No era raro que le llevara el desayuno a la cama, o que se presentara por sorpresa a la salida de su trabajo, llevándole un pastelito para endulzarle la vida. También aplicaba máximo celo a no molestarla cuando, por ejemplo, se quedaba dormida viendo la televisión después de cenar, o los fines de semana, después de comer. Trevis se había convertido en un especialista en moverse por la casa como un fantasma, sin hacer ruido. Si su mujer era la única que trabajaba, tenía que estar contenta y descansada. 
Trevis seguía atrapado esa mañana en su cama, sin poder salir de ella. Francis estaba profundamente dormida con su pierna y su brazo derechos apresando al pobre Trevis. Como ella tenía un sueño muy ligero, su marido no se atrevía a moverse para no despertarla. Sabía que si se despertaba no sería capaz de volver a dormirse, lo que le supondría perder dos horas de sueño y que su jornada de trabajo se le hiciera mucho más larga cuando empezara a sentir la fatiga. 
Era importante salir de allí con mucho cuidado. A Trevis se le había metido en la cabeza prepararle a su esposa un suculento desayuno, y para ello necesitaría levantarse con una hora y media de antelación, para ducharse y meterse en la cocina a preparar todo lo que tenía en mente. Tenía poco más de veinte minutos por delante para desembarazarse de la pierna y el brazo de Francis y ponerse con su plan. La tarea no sería sencilla, pero tenía que intentarlo. 

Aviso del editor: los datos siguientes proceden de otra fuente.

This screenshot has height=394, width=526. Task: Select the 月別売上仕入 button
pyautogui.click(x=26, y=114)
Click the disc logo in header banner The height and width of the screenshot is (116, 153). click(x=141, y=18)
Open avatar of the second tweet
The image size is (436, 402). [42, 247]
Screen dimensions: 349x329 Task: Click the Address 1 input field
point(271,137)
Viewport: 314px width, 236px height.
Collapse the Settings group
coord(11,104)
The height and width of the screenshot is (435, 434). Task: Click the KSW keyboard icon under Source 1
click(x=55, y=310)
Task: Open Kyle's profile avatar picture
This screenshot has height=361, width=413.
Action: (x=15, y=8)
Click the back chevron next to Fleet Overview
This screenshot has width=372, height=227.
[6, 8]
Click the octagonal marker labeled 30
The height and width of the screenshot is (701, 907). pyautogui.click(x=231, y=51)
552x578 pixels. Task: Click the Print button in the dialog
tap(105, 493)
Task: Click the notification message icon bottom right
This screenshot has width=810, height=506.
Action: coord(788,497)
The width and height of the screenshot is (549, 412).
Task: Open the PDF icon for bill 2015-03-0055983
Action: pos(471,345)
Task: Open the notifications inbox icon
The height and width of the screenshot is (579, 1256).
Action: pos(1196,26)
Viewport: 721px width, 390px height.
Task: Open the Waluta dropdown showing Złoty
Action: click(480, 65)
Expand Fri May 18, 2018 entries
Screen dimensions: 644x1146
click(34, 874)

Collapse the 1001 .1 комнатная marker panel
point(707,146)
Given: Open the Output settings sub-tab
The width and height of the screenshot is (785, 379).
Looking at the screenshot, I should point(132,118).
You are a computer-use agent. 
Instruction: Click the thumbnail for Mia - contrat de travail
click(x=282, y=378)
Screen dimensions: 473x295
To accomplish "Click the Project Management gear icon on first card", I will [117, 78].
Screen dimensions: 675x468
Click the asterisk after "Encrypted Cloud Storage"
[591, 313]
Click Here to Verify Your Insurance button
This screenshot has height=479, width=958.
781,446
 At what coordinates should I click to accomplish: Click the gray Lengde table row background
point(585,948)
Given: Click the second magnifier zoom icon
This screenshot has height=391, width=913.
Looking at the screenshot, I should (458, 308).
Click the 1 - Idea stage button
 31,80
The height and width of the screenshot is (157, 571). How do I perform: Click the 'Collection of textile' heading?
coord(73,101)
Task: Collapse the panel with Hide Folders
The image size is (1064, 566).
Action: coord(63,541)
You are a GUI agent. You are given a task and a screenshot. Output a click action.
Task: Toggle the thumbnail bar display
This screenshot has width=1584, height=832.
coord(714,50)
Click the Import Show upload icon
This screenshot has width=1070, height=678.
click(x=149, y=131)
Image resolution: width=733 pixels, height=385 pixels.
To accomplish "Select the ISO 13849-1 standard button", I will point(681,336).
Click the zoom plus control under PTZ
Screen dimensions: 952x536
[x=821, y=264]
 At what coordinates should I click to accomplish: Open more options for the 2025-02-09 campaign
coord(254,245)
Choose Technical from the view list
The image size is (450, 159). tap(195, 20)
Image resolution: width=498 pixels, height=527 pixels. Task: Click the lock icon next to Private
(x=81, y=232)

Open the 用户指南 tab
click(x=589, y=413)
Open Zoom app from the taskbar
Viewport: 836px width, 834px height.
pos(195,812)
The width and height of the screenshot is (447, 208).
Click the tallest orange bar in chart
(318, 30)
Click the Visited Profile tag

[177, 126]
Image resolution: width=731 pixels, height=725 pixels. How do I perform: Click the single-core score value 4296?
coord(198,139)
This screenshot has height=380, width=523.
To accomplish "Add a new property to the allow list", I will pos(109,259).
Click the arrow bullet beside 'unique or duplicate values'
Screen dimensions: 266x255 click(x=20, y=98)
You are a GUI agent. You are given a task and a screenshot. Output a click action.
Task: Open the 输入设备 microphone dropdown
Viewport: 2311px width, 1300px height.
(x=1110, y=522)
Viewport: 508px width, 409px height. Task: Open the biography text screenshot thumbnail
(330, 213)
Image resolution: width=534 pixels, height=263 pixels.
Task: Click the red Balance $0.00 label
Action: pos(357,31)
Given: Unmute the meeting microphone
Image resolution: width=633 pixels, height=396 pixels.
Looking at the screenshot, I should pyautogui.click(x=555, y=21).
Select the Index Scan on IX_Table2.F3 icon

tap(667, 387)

No detectaba ningún atisbo de movimiento en su esposa, así que tenía claro que tendría que ser él quien escurriera su cuerpo con mucho cuidado de la presa que lo atrapaba. Lo primero que hizo fue coger el brazo de Francis por la muñeca, con dos dedos, y cuidadosamente desplazarlo, como si lo hiciera con una grúa, hasta depositarlo sobre la cadera de su roncante esposa. Solo quedaba ya la pierna, lo más difícil. La rodilla se clavaba con furia en el muslo izquierdo de Trevis, a quien se le estaba empezando a cortar la circulación sanguínea. Finalmente, a base de hundir su propia carne como si estuviera amasando pasta consiguió escurrirla hacia el exterior de la cama y así liberarse. La rodilla de Francis golpeó el colchón con violencia, pero afortunadamente ésta resultó estar demasiado dormida como para despertarse. 
A continuación, Trevis se dirigió al baño, donde se dio una reconfortante ducha, antes de bajar a la cocina. Allí, comprobó que tenía todos los ingredientes para hacer las tortitas con las que quería obsequiar a Francis esa mañana. Abrió también un nuevo paquete de café, aunque había uno aún sin acabar, pero quería que esa mañana todo estuviera perfecto. Así era su vida desde que perdió el trabajo; una sucesión de pequeñas heroicidades y humildes retos que hacían que todo siguiera valiendo la pena. En la cocina, y con una gran sonrisa de satisfacción, Trevis bate briosamente unos huevos para el desayuno de su querida esposa.